TASK BRIEF: The entries below contain a stretch that opens with the line containing "You are a GUI" and closes with the line containing "This screenshot has width=1148, height=1057."; set down that stretch exactly, both ends included, and nothing else.

EXCERPTED RECORDS:

■ ■ ■ ■

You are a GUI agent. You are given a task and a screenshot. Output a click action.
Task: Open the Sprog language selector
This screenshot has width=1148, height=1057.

■ ■ ■ ■

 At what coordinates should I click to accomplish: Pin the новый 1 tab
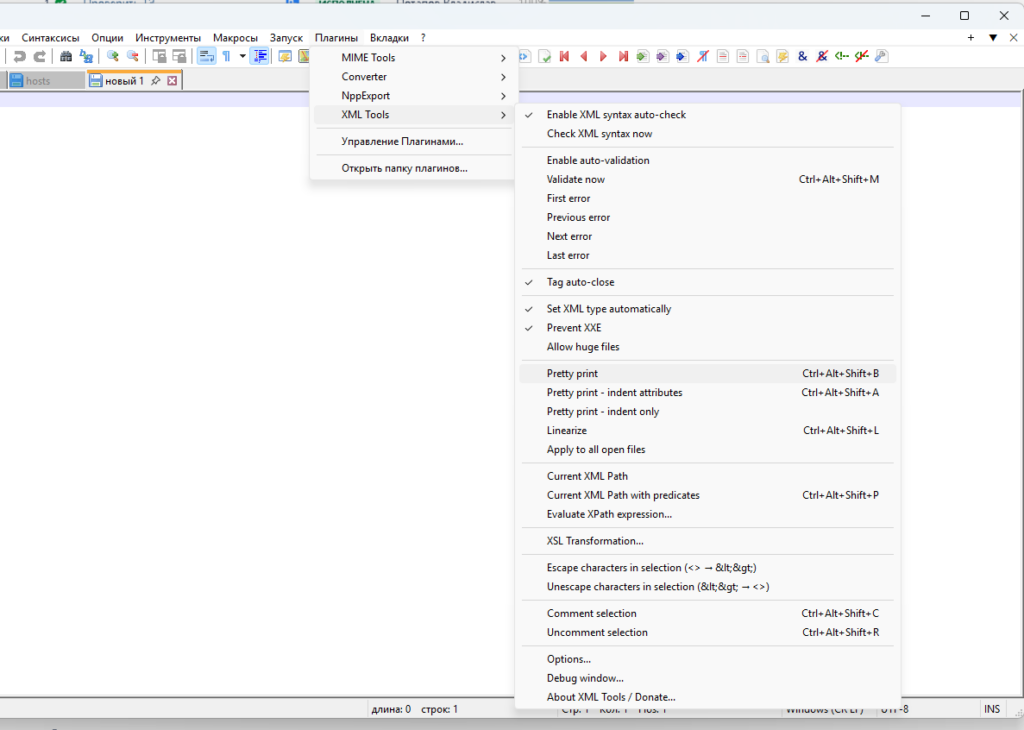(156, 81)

■ ■ ■ ■

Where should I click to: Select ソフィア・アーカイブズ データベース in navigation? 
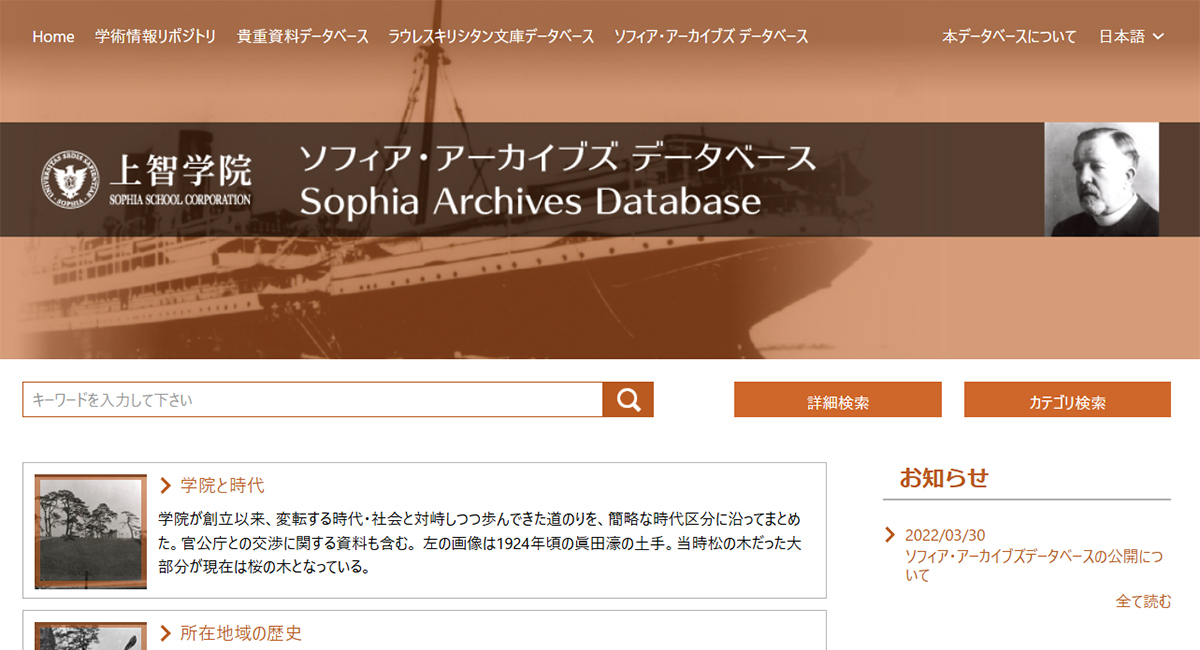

■ ■ ■ ■

ANSWER TO THIS PROBLEM:
You are a GUI agent. You are given a task and a screenshot. Output a click action.
Task: Open the Sprog language selector
This screenshot has width=1148, height=1057.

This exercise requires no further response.